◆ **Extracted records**

====

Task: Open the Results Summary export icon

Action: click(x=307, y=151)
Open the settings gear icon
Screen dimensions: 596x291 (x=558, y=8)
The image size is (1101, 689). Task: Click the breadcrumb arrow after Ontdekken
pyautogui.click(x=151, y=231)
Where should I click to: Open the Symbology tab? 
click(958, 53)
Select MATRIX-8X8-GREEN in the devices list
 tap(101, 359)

====

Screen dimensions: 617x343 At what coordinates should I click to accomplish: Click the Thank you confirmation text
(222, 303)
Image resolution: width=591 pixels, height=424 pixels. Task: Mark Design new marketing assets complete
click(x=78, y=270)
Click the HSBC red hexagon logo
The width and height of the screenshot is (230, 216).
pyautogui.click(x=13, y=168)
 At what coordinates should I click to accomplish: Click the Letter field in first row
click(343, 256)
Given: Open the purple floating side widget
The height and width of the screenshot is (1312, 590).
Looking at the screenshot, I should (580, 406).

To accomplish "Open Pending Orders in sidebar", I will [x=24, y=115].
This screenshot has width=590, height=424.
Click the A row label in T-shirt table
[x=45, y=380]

====

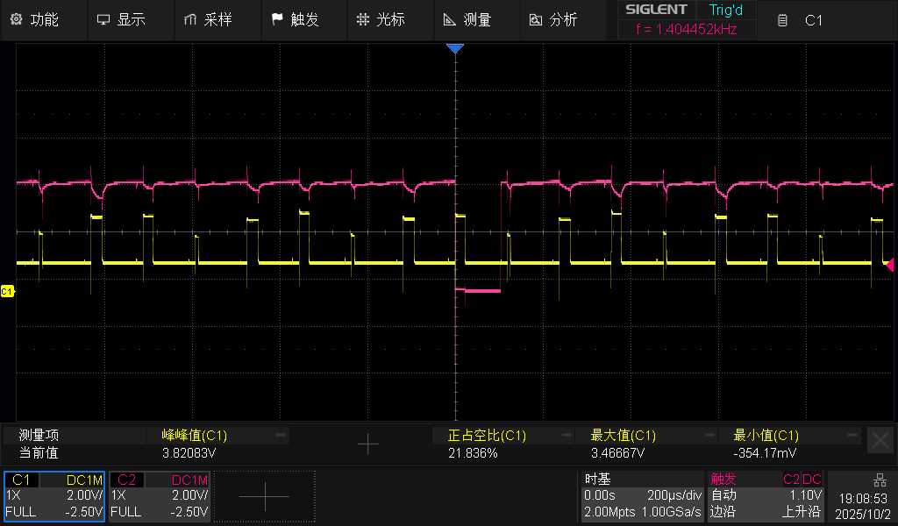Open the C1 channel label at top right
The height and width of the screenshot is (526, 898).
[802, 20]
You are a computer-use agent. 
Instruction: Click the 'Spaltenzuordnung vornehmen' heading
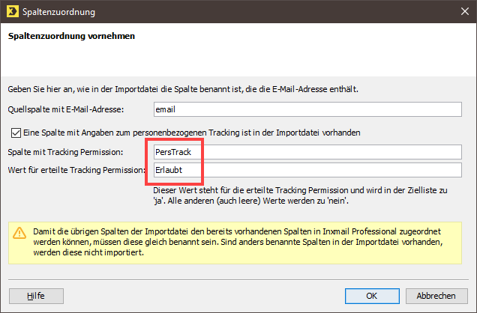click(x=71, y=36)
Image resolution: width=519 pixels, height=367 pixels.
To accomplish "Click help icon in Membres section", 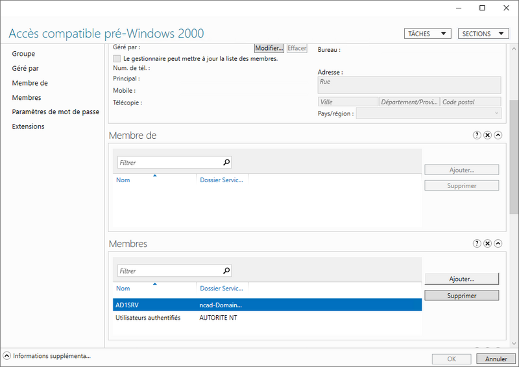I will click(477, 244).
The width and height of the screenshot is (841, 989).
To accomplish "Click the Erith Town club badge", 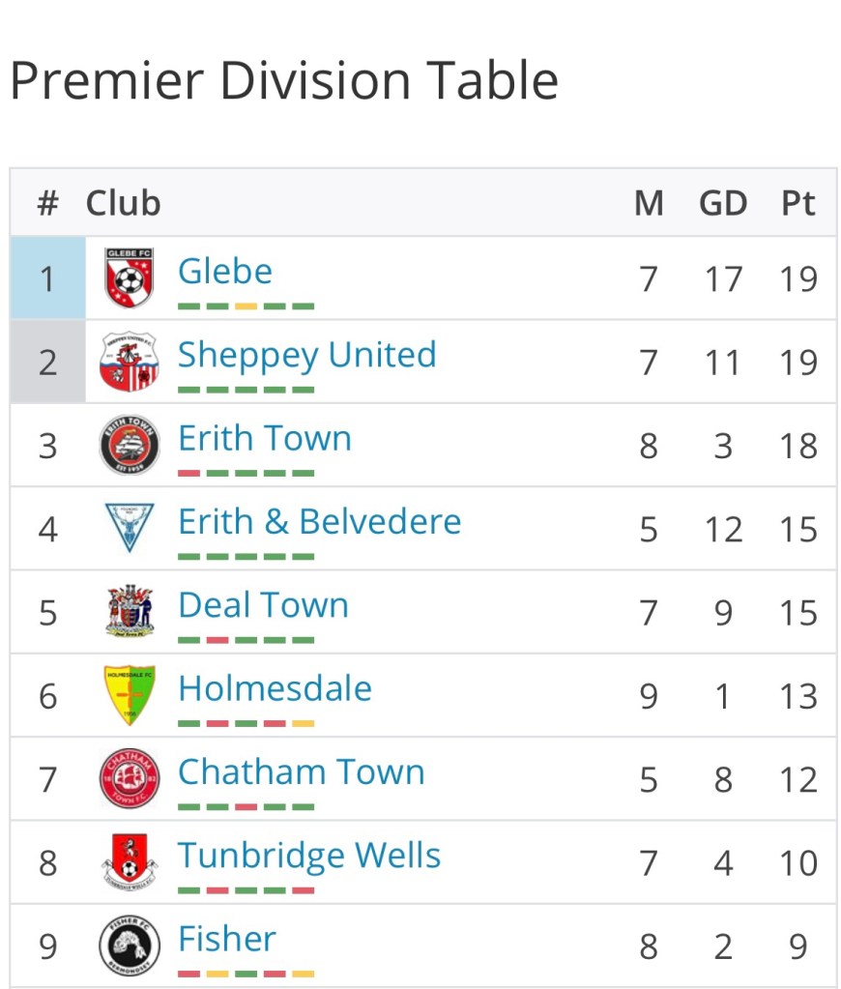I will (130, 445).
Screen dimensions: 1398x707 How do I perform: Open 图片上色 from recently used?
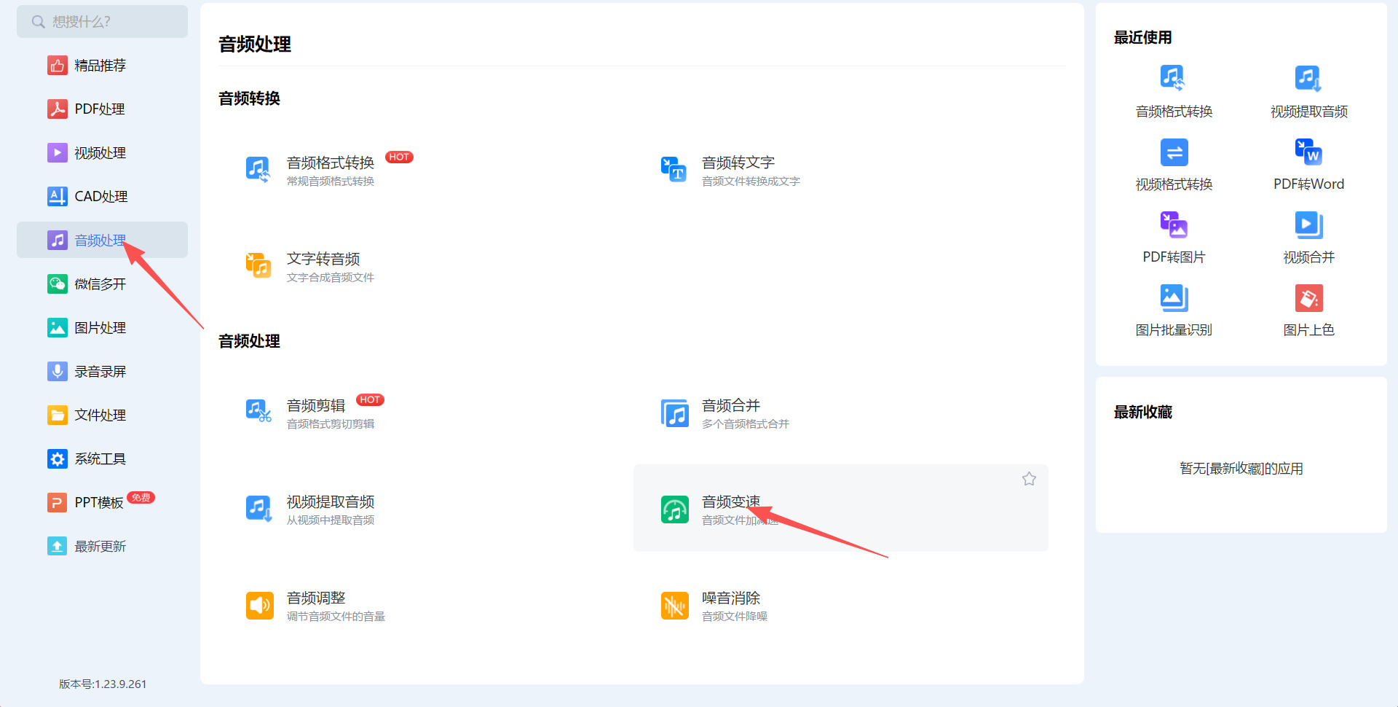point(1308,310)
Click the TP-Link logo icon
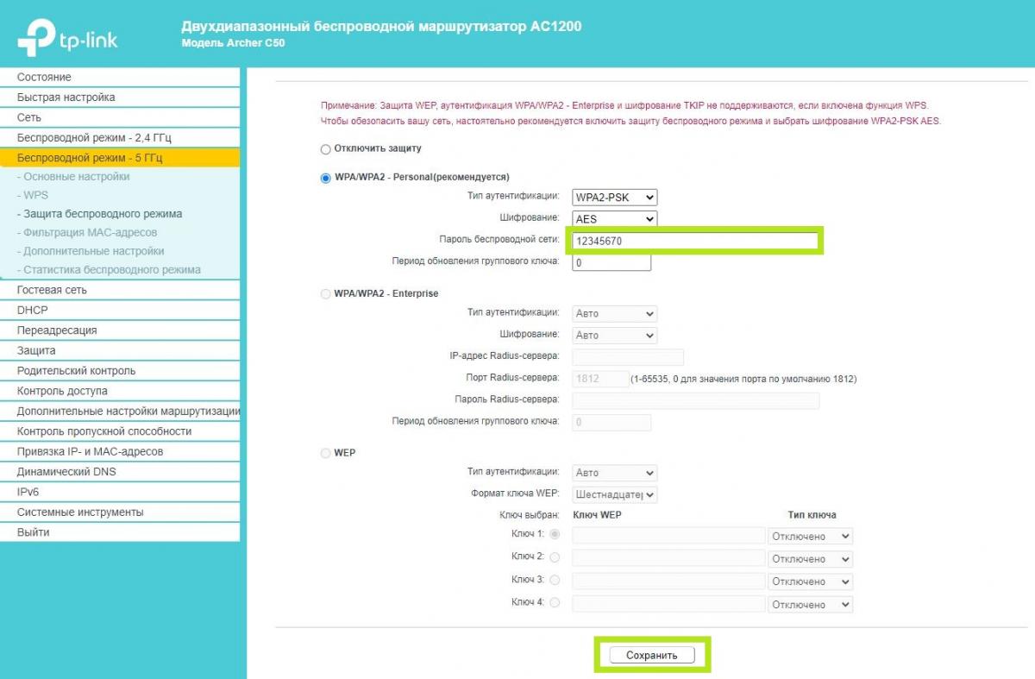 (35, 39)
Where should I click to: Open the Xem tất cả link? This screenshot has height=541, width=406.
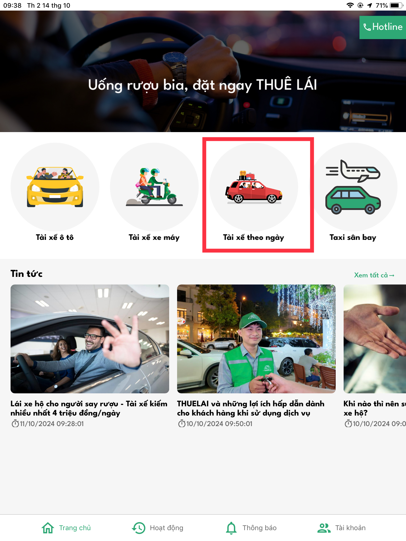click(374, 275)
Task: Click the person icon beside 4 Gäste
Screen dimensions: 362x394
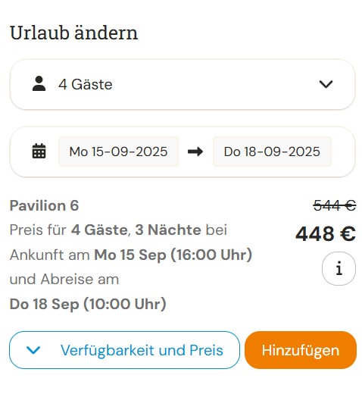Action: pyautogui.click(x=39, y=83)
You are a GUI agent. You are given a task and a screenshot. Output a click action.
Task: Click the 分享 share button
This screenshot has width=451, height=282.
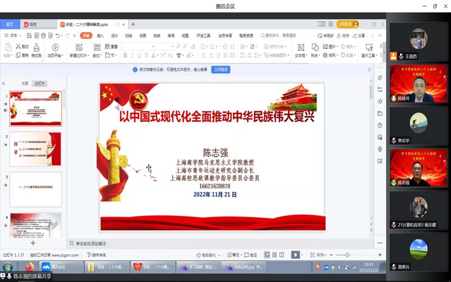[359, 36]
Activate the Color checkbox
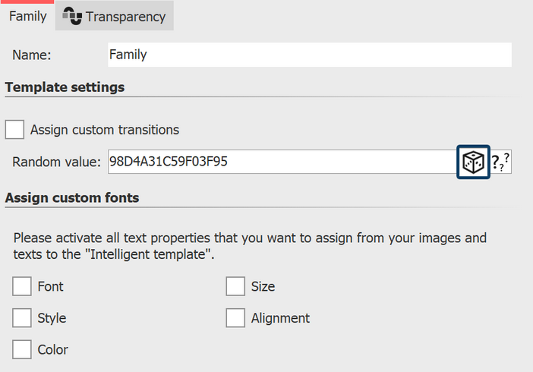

====

◆ **DIRECTIONS FOR THIS TASK**
Every line above carrying the word "agent" needs to be shown.

◆ **SOLUTION FOR THIS EXERCISE**
You are a computer-use agent. 
You are a GUI agent. You are given a task and a screenshot. Output a click action.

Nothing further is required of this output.